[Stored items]

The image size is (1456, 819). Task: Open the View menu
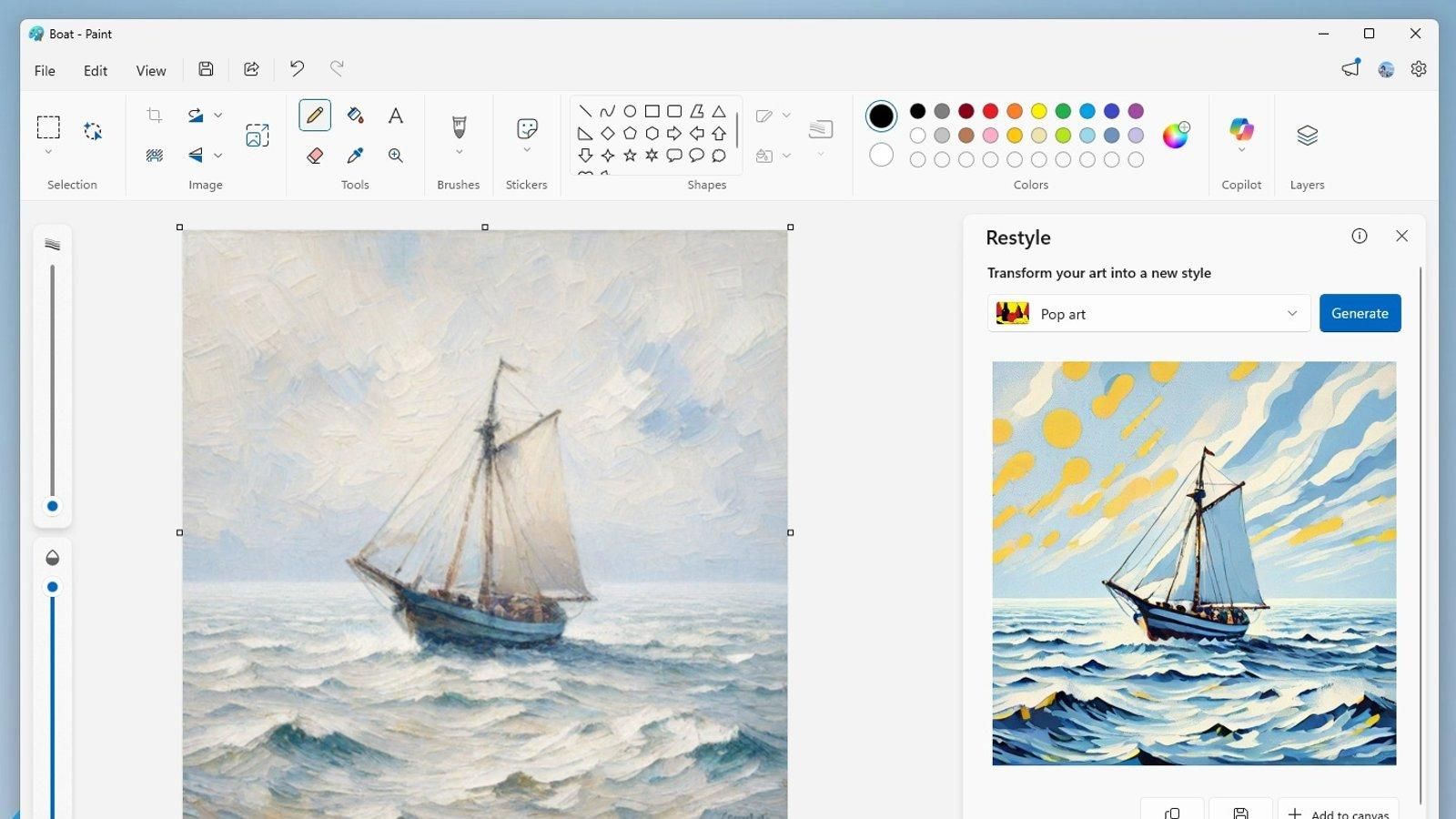pyautogui.click(x=150, y=70)

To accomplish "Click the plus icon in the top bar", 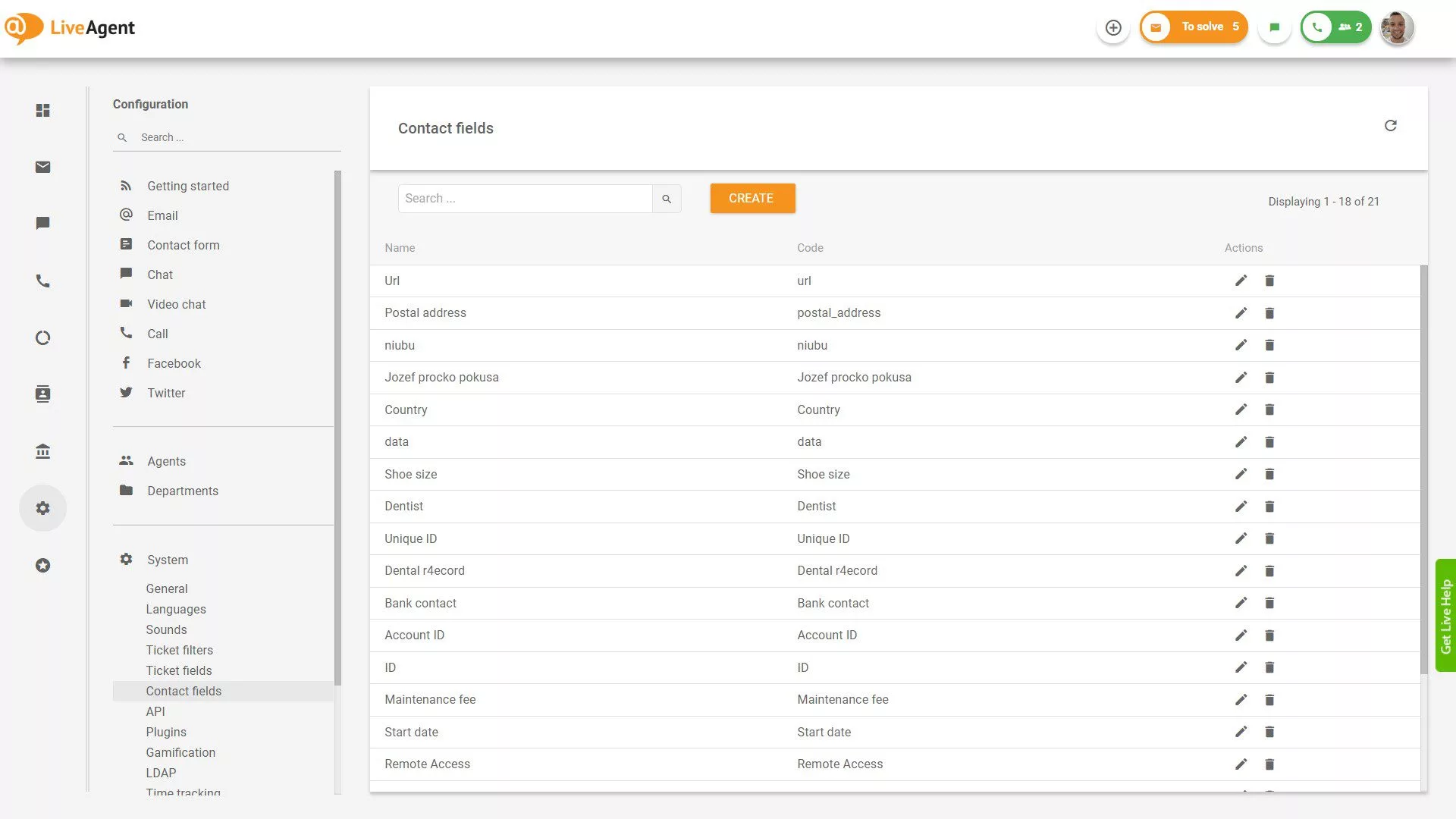I will 1112,27.
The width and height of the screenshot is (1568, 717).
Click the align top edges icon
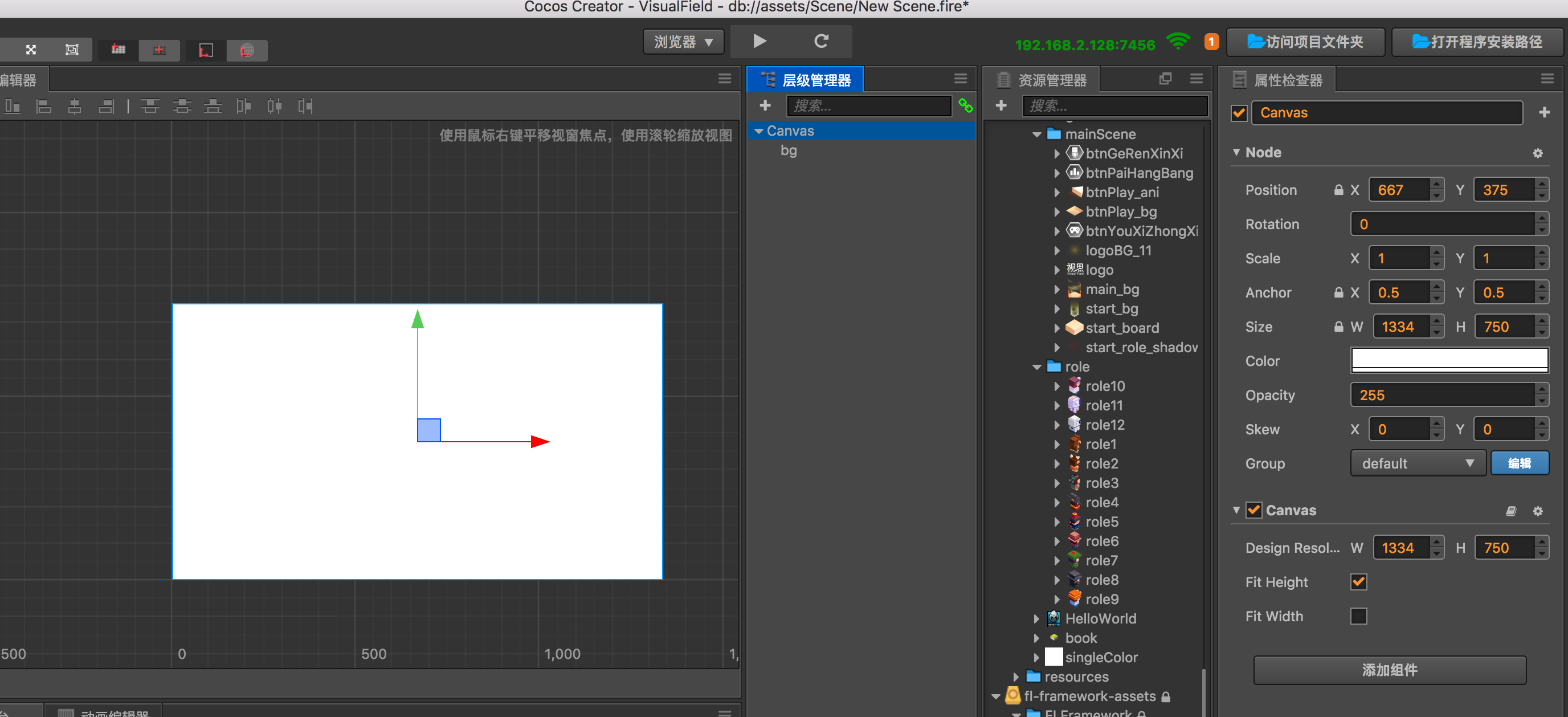click(150, 107)
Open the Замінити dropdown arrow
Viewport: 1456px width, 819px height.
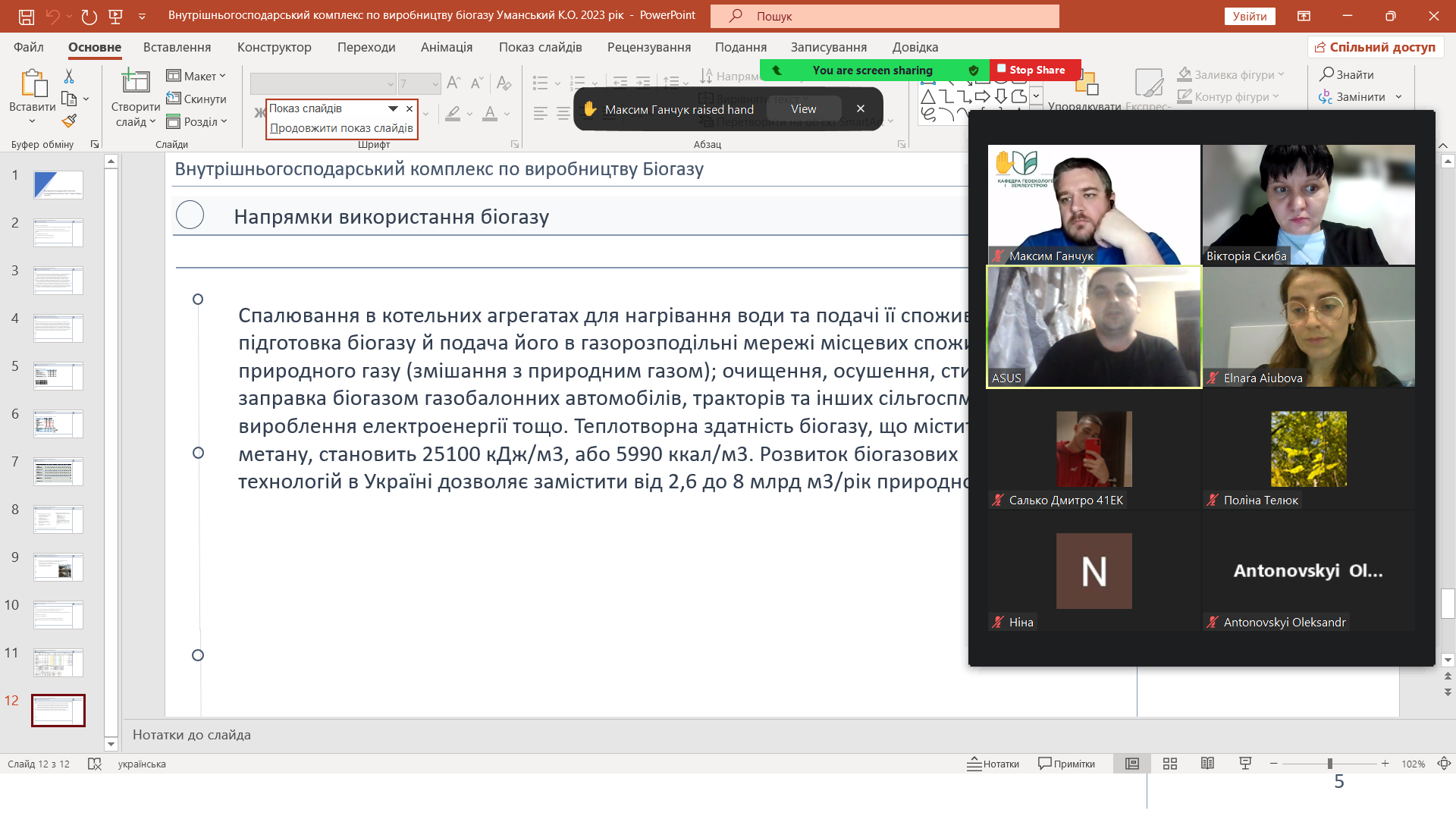(x=1399, y=97)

▸ Exercise directions:
Hand back exactly the lines from the one with "Click the align top edges icon" through the last line of the data above, both ends included, with every picture left out.

▸ Completed exercise:
Click the align top edges icon
click(150, 107)
Open the Замінити dropdown arrow
Viewport: 1456px width, 819px height.
(x=1399, y=97)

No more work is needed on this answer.